╭─ Material supplied
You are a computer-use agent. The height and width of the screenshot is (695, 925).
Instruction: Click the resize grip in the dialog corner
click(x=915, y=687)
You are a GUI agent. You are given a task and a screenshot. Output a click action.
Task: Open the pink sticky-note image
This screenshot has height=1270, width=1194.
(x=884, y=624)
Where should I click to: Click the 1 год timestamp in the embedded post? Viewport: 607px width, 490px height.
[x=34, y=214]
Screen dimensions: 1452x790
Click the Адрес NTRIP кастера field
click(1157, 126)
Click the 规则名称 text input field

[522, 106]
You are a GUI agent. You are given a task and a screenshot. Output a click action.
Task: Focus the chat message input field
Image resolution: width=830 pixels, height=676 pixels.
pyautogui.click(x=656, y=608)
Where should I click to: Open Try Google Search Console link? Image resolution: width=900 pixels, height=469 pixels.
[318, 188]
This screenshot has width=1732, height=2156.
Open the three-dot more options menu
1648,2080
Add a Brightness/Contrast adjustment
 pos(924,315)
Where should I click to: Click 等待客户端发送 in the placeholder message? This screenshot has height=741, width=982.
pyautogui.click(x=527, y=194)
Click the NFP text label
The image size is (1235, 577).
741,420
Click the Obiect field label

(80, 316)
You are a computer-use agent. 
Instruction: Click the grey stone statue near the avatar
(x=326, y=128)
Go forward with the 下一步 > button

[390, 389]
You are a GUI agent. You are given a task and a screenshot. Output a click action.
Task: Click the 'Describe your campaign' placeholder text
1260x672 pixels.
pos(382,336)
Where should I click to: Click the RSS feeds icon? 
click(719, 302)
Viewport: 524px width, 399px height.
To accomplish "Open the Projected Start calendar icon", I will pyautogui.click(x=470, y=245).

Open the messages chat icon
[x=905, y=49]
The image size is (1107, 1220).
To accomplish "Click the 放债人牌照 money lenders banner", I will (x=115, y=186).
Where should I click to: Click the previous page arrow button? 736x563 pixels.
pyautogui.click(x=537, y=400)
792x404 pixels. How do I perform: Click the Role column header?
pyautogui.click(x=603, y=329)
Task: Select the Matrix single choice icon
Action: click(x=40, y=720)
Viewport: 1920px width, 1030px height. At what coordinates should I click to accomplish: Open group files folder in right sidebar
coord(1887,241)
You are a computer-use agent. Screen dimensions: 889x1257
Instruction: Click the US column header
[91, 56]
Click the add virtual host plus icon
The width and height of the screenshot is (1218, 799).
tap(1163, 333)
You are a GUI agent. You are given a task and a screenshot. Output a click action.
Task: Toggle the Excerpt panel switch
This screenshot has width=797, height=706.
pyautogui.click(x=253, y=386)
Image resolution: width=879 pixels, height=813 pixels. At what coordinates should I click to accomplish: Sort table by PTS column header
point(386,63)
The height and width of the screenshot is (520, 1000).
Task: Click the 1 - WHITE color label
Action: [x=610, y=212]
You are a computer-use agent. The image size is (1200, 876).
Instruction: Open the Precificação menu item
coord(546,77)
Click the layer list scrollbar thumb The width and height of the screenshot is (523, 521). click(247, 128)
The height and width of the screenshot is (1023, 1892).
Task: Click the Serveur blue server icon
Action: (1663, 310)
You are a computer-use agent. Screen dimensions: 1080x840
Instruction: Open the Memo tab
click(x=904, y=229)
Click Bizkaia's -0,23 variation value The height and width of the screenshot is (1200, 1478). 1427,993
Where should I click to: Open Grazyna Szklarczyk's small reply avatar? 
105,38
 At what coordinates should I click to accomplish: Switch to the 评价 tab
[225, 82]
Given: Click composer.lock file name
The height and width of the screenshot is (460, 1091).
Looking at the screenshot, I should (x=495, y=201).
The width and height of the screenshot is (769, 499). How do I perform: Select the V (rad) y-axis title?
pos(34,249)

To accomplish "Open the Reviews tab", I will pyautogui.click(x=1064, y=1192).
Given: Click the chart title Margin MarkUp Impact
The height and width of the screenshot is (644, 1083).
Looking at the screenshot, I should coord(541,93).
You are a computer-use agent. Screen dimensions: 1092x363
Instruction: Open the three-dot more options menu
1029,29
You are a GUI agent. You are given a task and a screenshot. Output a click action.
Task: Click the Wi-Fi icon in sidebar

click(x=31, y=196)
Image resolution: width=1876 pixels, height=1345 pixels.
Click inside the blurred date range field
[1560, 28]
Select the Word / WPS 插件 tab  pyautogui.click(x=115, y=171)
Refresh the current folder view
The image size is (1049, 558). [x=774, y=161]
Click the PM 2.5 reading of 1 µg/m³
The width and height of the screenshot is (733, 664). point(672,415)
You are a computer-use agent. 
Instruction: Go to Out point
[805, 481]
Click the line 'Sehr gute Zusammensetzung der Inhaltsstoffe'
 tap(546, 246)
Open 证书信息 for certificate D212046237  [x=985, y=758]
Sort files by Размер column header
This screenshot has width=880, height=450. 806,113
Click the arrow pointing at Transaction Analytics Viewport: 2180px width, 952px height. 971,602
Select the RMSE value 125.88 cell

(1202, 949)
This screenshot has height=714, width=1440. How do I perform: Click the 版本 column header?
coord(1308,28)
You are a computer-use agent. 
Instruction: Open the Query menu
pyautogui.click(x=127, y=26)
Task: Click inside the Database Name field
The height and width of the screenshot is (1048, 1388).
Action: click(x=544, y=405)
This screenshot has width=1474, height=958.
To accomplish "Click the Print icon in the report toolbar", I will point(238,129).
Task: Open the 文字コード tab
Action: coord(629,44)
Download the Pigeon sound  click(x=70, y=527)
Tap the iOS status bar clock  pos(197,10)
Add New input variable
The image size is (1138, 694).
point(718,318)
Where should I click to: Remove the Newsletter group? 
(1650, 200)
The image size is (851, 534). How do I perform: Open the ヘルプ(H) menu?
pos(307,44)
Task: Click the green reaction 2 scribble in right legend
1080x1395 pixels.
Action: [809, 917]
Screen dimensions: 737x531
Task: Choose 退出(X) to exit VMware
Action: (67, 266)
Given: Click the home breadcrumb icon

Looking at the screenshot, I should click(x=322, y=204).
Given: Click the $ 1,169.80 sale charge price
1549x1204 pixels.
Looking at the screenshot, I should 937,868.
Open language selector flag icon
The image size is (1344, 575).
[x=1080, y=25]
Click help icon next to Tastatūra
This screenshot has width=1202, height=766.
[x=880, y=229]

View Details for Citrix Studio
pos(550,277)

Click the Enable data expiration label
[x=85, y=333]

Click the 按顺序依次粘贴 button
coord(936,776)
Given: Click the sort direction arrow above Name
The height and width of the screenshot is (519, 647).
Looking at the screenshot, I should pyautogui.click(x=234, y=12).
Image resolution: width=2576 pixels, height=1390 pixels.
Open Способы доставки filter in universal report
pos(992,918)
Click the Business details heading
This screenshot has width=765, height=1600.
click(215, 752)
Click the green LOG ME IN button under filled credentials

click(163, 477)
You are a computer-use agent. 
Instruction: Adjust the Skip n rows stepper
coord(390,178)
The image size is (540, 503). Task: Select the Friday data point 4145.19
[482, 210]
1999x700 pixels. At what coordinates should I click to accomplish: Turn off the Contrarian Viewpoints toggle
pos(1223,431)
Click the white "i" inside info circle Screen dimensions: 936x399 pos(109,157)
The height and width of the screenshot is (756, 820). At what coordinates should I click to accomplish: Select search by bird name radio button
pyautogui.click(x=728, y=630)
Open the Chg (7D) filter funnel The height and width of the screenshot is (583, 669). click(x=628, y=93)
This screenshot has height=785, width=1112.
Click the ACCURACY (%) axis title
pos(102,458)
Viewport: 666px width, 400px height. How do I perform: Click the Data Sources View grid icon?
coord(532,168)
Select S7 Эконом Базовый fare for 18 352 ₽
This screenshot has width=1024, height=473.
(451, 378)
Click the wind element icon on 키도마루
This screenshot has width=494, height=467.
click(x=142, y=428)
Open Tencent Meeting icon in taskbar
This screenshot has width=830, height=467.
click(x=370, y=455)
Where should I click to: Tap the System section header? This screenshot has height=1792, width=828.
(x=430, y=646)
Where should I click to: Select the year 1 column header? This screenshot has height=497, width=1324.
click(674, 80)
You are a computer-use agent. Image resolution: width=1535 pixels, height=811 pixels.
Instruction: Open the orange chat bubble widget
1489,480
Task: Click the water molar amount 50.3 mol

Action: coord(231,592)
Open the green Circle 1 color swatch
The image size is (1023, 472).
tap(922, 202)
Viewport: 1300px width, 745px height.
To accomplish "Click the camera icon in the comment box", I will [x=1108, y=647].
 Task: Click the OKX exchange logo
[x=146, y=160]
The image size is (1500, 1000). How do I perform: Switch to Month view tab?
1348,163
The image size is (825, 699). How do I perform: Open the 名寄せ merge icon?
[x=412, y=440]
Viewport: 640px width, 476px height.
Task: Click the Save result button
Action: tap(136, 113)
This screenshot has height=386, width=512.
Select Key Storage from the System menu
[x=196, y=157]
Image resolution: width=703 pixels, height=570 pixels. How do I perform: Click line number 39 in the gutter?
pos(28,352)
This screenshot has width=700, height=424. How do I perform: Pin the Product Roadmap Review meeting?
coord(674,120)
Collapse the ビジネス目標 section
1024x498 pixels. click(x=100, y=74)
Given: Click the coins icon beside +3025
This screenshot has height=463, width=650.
╰─
| What you need to do |
Every line above that holds "computer" should be copied out.

| Solution to the exercise |
You are a computer-use agent. The height and width of the screenshot is (695, 925).
You are a computer-use agent. 
You are a computer-use agent. Screen dimensions: 889x1257
You are a computer-use agent. The image size is (1200, 876).
You are a computer-use agent. Screen dimensions: 1080x840
You are a computer-use agent. Screen dimensions: 1092x363
You are a computer-use agent. 
You are a computer-use agent. 
You are a computer-use agent. 
You are a computer-use agent. Image resolution: width=1535 pixels, height=811 pixels.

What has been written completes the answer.